International Workers' Day

May Day

Today, is May Day, which is commonly celebrated throughout the world as International Workers' Day, except for the United States, who celebrate their Labor Day on May 1 due to avoid the "Communist implications" that come with celebrating it on May 1. Instead, the United States government decided to designate May 1 as "Loyalty Day", a day especially set aside for reaffirming one's loyalty to the United States and decides to instead recognize Labor Day during September, a much separated date from May 1.

Loyalty day started out as "Americanization Day" during the First Red Scare and was then put into place by Dwight D. Eisenhower during the Second Red Scare as Loyalty Day. Ever since then, every President since then, whether they are liberal or conservative, has designated May 1 as "Loyalty Day."

While the rest of the world commemorates workers and the struggles of organized labor on a date selected to commemorate one of the most infamous incidents in AMERICAN Labor History, The Heymarket Affair, the United States will be celebrating a government sanctioned patriotism day conceived as an effort to quell the ideas of organized labor and portray them an un-American. Instead, American workers get Labor Day as compensation, but everyone only celebrates that as the end of summer and of wearing white. The United States dislikes organized labor so much that it can't even properly recognize its great effort to fight for the rights of the people.

I love this country, and I don't need a "loyalty day" to specially declare my loyalty to it. However, the efforts of organized labor are still needed today, and delegating the day that is almost universally recognized internationally as the day for workers as a day that pretty much exists to paint the labor movement as unpatriotic is sickening.

America has had a long history of putting down protests, especially those of the labor movement. The United States has always tried portray fighting for workers' rights as "Communism" and claiming that too much government regulation to protect the working class from the corporations takes away freedom. In the early 1900s, fighting for workers' safety and for ending child labor was condemned as socialist.

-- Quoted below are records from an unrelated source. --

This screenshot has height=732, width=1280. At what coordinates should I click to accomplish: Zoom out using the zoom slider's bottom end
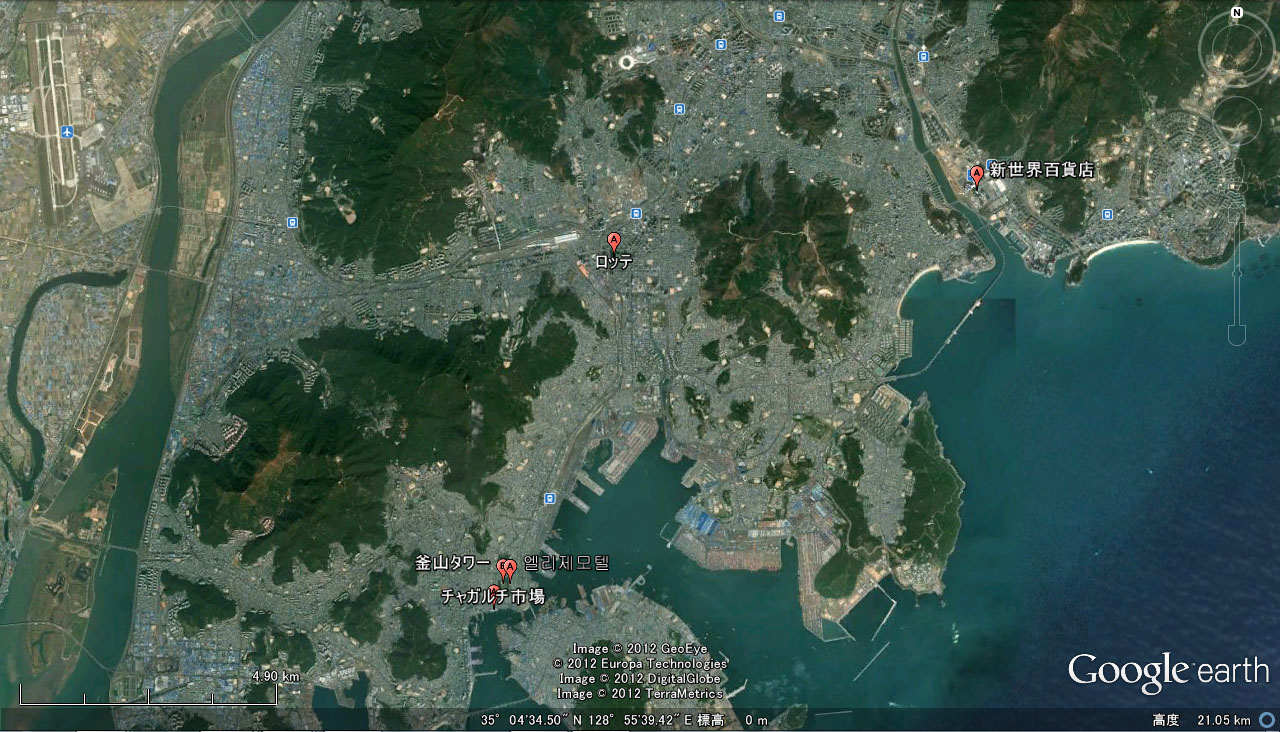click(x=1237, y=333)
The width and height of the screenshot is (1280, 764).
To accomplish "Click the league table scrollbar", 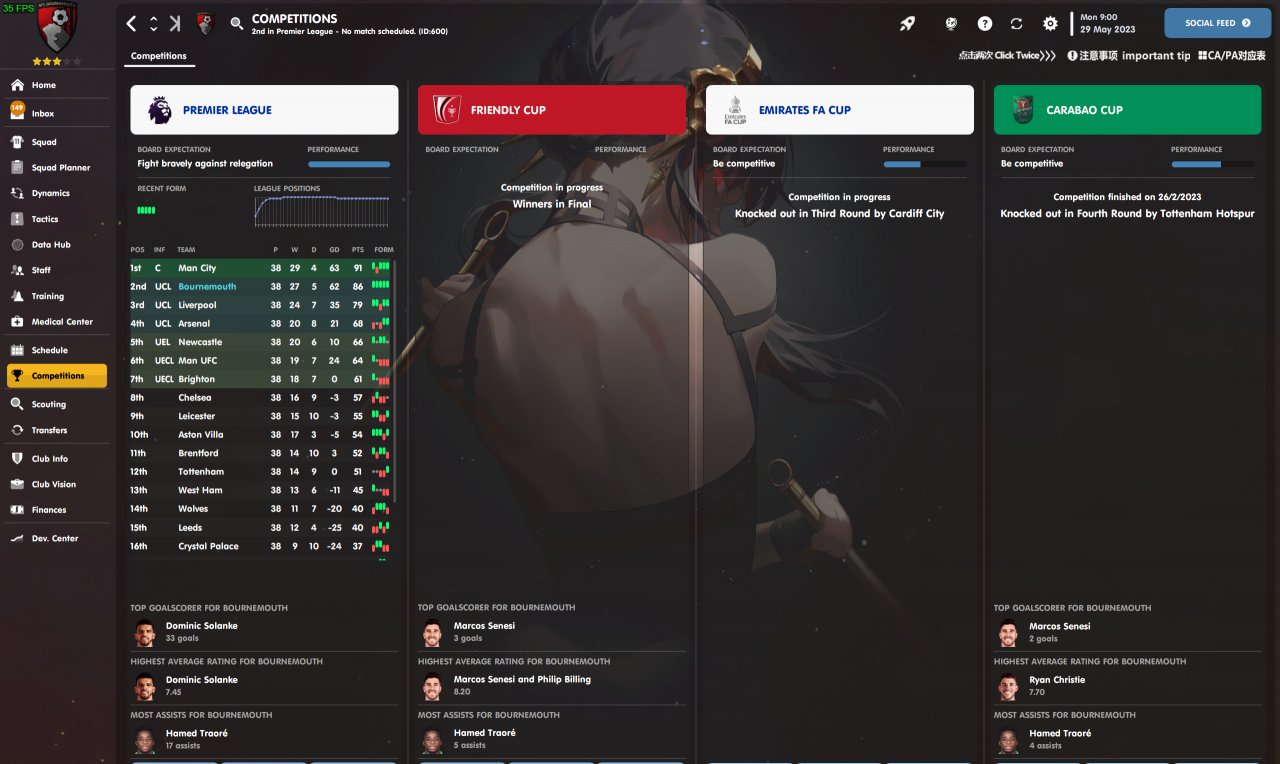I will click(395, 380).
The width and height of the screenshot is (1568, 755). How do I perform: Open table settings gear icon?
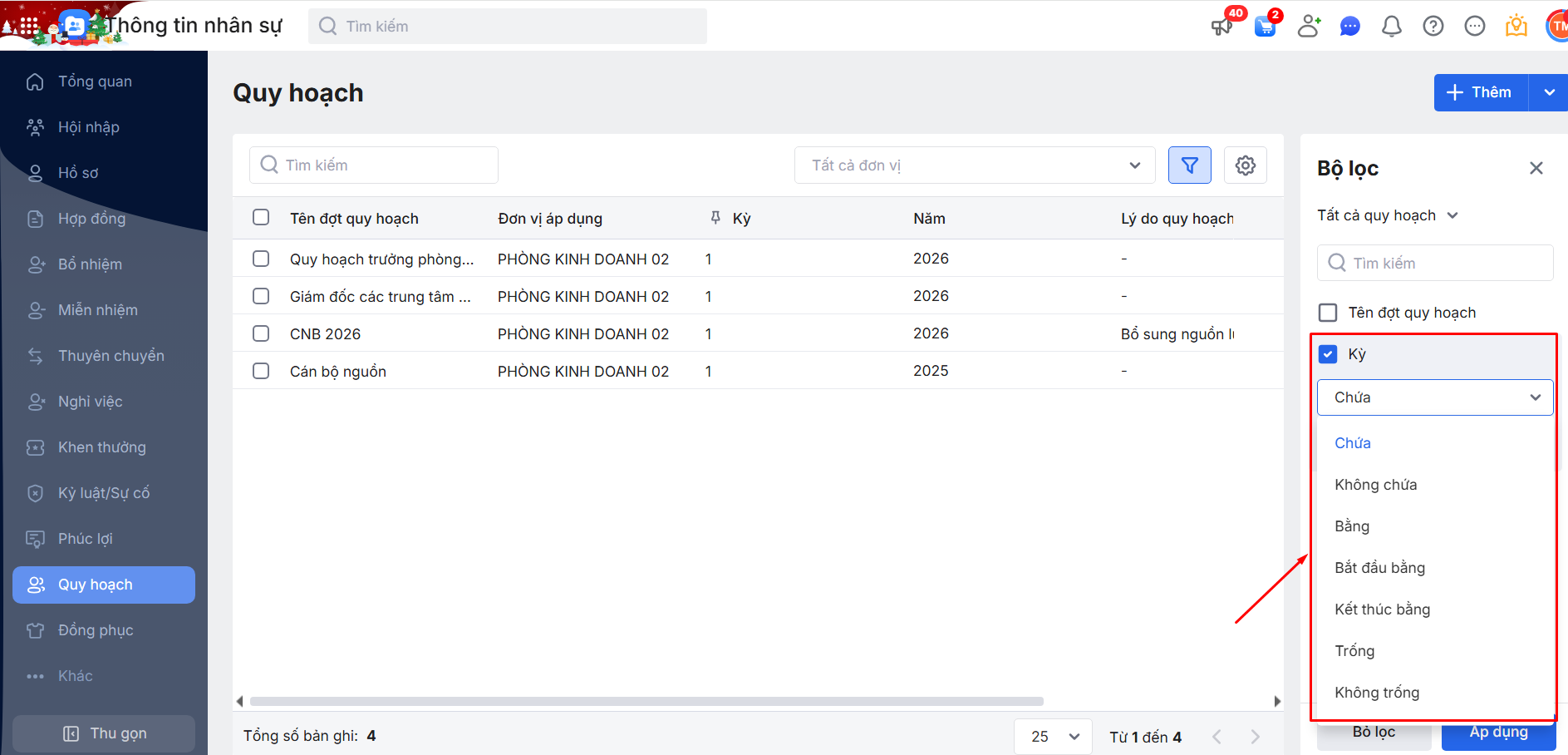click(x=1245, y=165)
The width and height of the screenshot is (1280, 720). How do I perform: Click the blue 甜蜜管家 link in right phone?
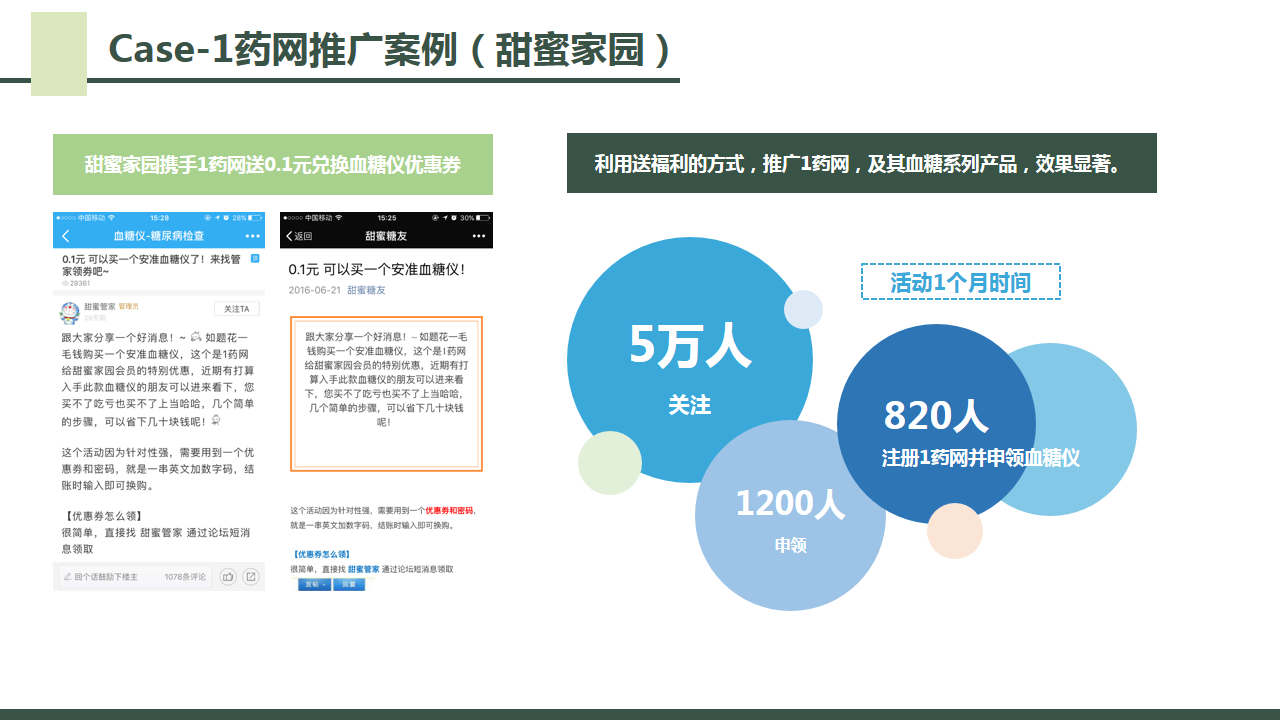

Now, wanting to increase collective bargaining rights and protections for workers is still condemned as unnecessary regulations that will only stifle the moneymaking ability for corporations. Wanting working people to actually make a livable wage gets you portrayed as a "liberal softie." After all, working people who work two jobs who still live in poverty are totally not working hard enough, right? Additionally, working people are constantly bombarded with the fear of automation, with people constantly stating that workers should be satisfied with the scraps they are paid and their desire to want more money will mean that they will be replaced my machines, despite the fact that automation is inevitable no matter how much workers are paid. Additionally, things like Citizens United and right-to-work laws continue to shut the workers and allows corporations to donate larger amounts of money to get laws passed that serve to detriment workers. Both Democrats and Republicans prefer to serve corporate interests over the interests of ordinary Americans, with Republicans outright attacking organized labor and Democrats only giving platitudes to working Americans. In the case of Trump, he pretends to empathize with problems of working class, despite the fact that he is billionaire who makes money of the backs of his workers.

Take this May 1 to declare solidarity with America's working class and the working class around the world. Protest an administration and a system of government as a whole that has constantly put the well-being of corporations above ordinary people. And remember, even as politicians continue to divide the working class on race, no matter what color you are, Solidarity Forever!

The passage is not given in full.